How was the settling in process for you?
Dooley (originally Sidney) came to us in December 2020 aged 2. He’d already been in the UK for a few months prior but his first adopter was unable to keep him.
I’m not going to lie; the settling in process can best be described as unsettling. Our hearts were absolutely broken by this poor little dog who found everything, literally everything, so terribly frightening. He’d been in a shelter from 8 weeks old and the whole wide world was just too much. He’d tremble if we moved too near or too fast, run and hide if we made too much noise, cower and be incontinent if we approached with a lead. He spent his first 10 weeks with his tail tucked right under his body and in an almost lock down state of fear. We felt helpless as we couldn’t tell him things were going to be ok and tried to give him the space he needed to adjust. We had been pre warned he was wary of men and he was particularly nervous of my husband following him round the room with his eyes and darting away from him if he approached. It was heartbreaking to see.

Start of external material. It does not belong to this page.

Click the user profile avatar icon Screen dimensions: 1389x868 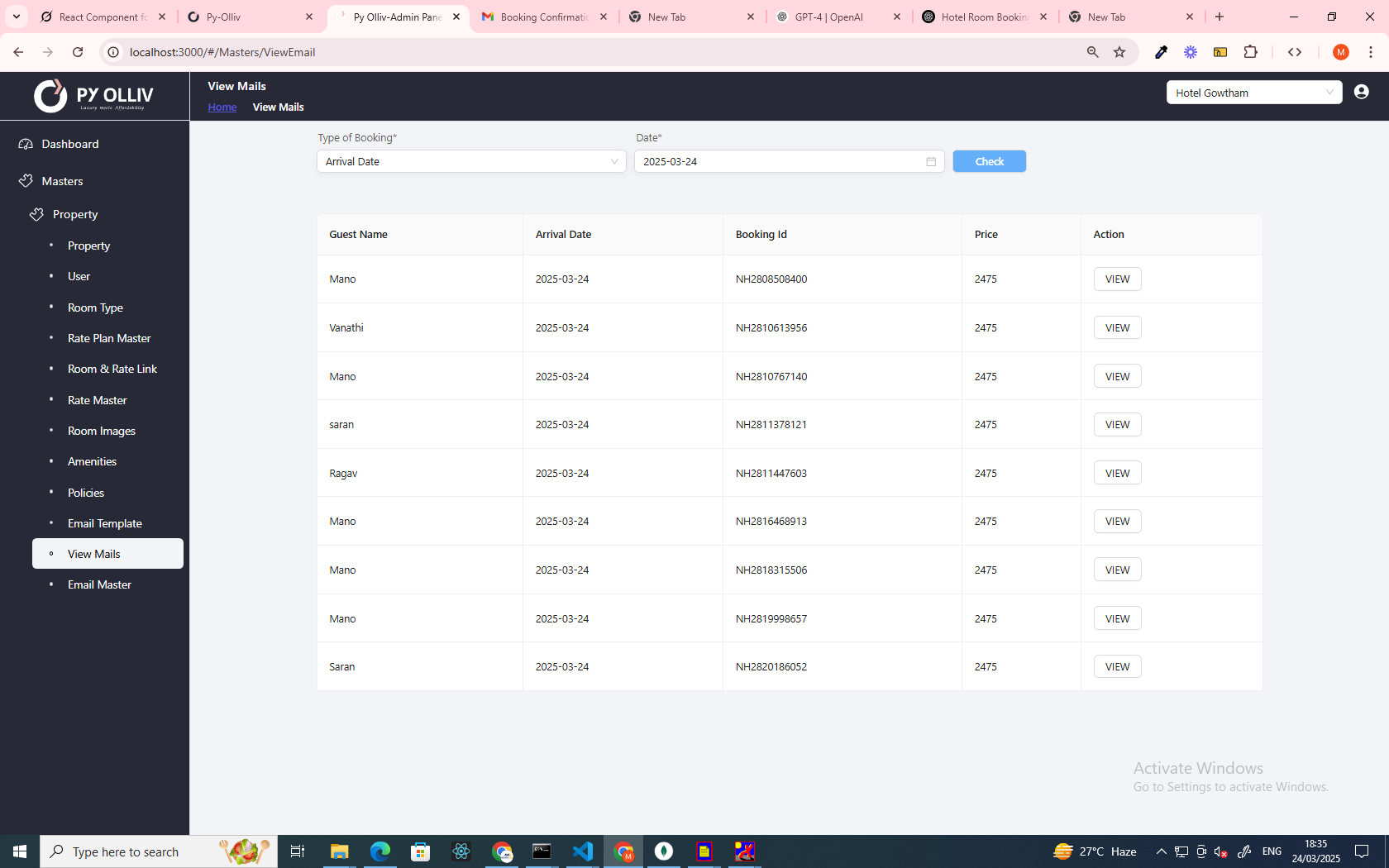click(x=1361, y=92)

Things perhaps taken for granted with other dogs were the memorable firsts with Dooley. Lifting his beautiful long tail when he spent time with us, take time to sniff on walks instead of darting round them in a panic and lying full stretch on the floor in front of us instead of curling up into a very small ball in his crate were all huge milestones in Dooleys transition to life in a home.
Dooleys turning point was the arrival of a new addition. Our road to adoption had been long and emotional. We’d approached a number of UK and eastern European rescue centres but after 12 months of searching still didn’t have a four legged friend in our home. We were becoming a little jaded and had made enquiries with a local Labrador breeder. We’d all but forgotten that she said she would contact us when she next bred. The puppies where born in April 21 and after much discussion we took the decision to have one. Daisy joined us in June. We were so nervous for Dooley. He’d only ever shown fear when approached by other dogs and we didn’t want to set back his progress. We needn’t have worried. He’s shown nothing but love and a great deal of tolerance for his little sister. Protecting her if other dogs are getting to rough and sticking by her side almost the entire day (she snores like a boar so he’s happy to keep his distance at night choosing a peaceful sleep instead). In return, Daisy has taught Dooley to play, not just with her but with other dogs too, its an absolute delight to see. She’s taught him to be cheeky to gain treats and we feel she’s helped him to gain trust in us. He’s very much a different dog with Daisy around, thriving in her company. They melt our hearts when they are together.
That’s not to say it’s now all long relaxing dog walks and cuddles on the sofa. Dooley still needs lots of encouragement and reassurance. There are still triggers, some yet unidentified, that revert Dooley to his cowering, frightened state in the home but he’s come so far. We’re in awe of his resilience. Humbled by the trust he has in us and so pleased for him that he can for the most part relax and feel he is welcome and more importantly loved in our family.